Since making his groundbreaking film debut as a transgender woman in 1975’s Dog Day Afternoon, Oscar-nominated actor Chris Sarandon has played many a notable role. And while his fan-favorite performance may be The Princess Bride’s villainous Prince Humperdinck — which still inspires strangers to shout “Humperdinck, Humperdinck, Humperdinck!” at him on a regular basis — Sarandon also has a devoted following from lovers of scary movies. Among their favorites: the horror comedy Fright Night (in which he played a beguiling suburban vampire); Child’s Play (in which he played the police detective who defeats the evil doll); and the family-friendly frightfest The Nightmare Before Christmas (for which he provided the speaking voice of stop-motion hero Jack Skellington). Yahoo Movies asked Sarandon to share his memories of shooting those three frightfully memorable roles.
Let’s start with Child’s Play (1988). One of the highest YouTube search results for “Chris Sarandon” is a scene of Chucky attacking you in a car (see below). Do you remember shooting it?
Ugh! I don’t want to say it was hell on earth to shoot, because there are much worse things than that in life … but it was not fun to spend at least a day, maybe two days — I can’t remember because it was such an unpleasant experience! — sitting in the front seat of the car, having this knife come into the shot. “No no no, we’re not catching the light of the knife right, it’s flaring off the camera, let’s do it again!” Fifty times, 75 times. And spending almost a day in just a little corner of the studio, punching the radio with my hands to try to get the right sort of rhythm of that. It’s not what you think of as the glamour of moviemaking.
I’d imagine, from a technical perspective, the whole movie was probably really difficult.
The whole thing was. We were dealing with little people in Chucky outfits walking around in oversize sets, children in Chucky costumes — [child actor] Alex Vincent’s 3-year-old sister was Chucky once! One day, they were on the set and they realized that the person in the doll suit wasn’t the right size, and [director Tom Holland] looked over and he saw Alex’s little sister, and he went, “Hey, put her in the costume!” And she ran across the set, and that’s the take I think they used.
In the car scene, it looks like Chucky is a puppet. Do you remember if there was somebody in the back seat with it?
Yep. There was always somebody underneath a floor or behind a wall or in a back seat operating Chucky. Often three or four guys with somebody operating the hands, somebody operating the face, somebody operating the hairline. I mean it was a very tricky, exasperatingly difficult stuff to do. So it was not great fun. Not like Princess Bride. Or for that matter Fright Night. Fright Night was a lot of fun.
Watch Chris Sarandon as vampire Jerry in the horror comedy Fright Night:
Fright Night (1985) still has a big cult following. The Internet is full of clips from the love scene in particular — which is kind of funny, because your character Jerry is so grotesque for part of the movie. But when he looks human, he’s really sexy.
That was [director] Tom [Holland]’s approach from the very beginning: that this guy has to be enormously attractive, he has to be charismatic, he has to be highly sexual. That’s what his allure is: He has lived long enough and knows — through his rather long and sordid history — that you attract bees with honey. You don’t attract people with warlike gestures and making a nuisance of yourself. Which is why he moves into a home in a middle-class neighborhood to ply his trade.

• _REQUESTS_:
1. Answer these questions from the Chris Sarandon interview:
(a) In what year was Dog Day Afternoon released?
(b) Whose 3-year-old sister once played Chucky?
(c) Who directed Fright Night?
2. Reproduce word for word the part of the Chris Sarandon interview between "Let’s start with" and "glamour of moviemaking.", inclusive.
The material after this point has no connection to the Chris Sarandon interview.

• _INFORMATION SHOWN_:
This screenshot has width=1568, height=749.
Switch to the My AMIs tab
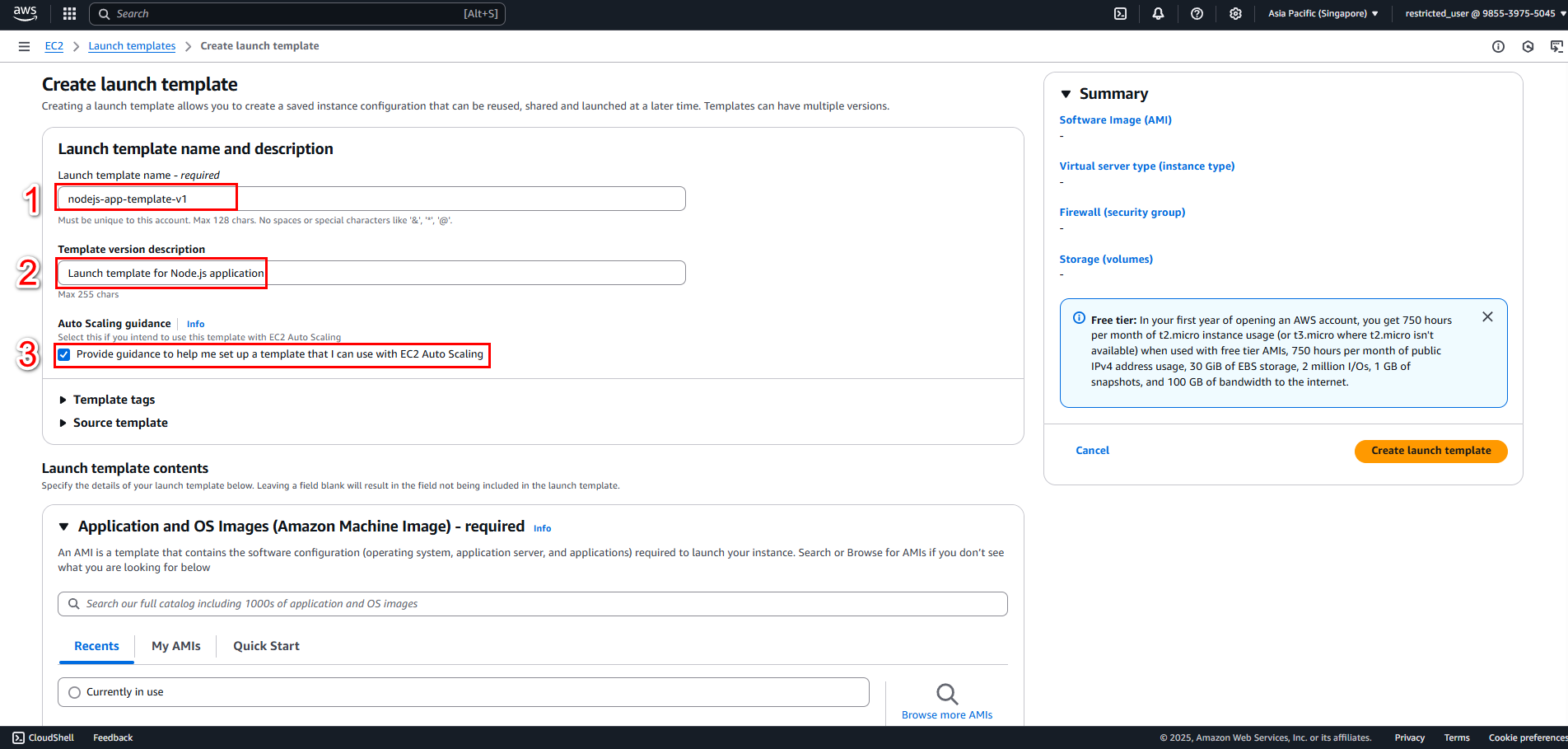[176, 646]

• _RESPONSES TO THE EXERCISE_:
1.
(a) 1975
(b) Alex Vincent's
(c) Tom Holland

2.
Let’s start with Child’s Play (1988). One of the highest YouTube search results for “Chris Sarandon” is a scene of Chucky attacking you in a car (see below). Do you remember shooting it?
Ugh! I don’t want to say it was hell on earth to shoot, because there are much worse things than that in life … but it was not fun to spend at least a day, maybe two days — I can’t remember because it was such an unpleasant experience! — sitting in the front seat of the car, having this knife come into the shot. “No no no, we’re not catching the light of the knife right, it’s flaring off the camera, let’s do it again!” Fifty times, 75 times. And spending almost a day in just a little corner of the studio, punching the radio with my hands to try to get the right sort of rhythm of that. It’s not what you think of as the glamour of moviemaking.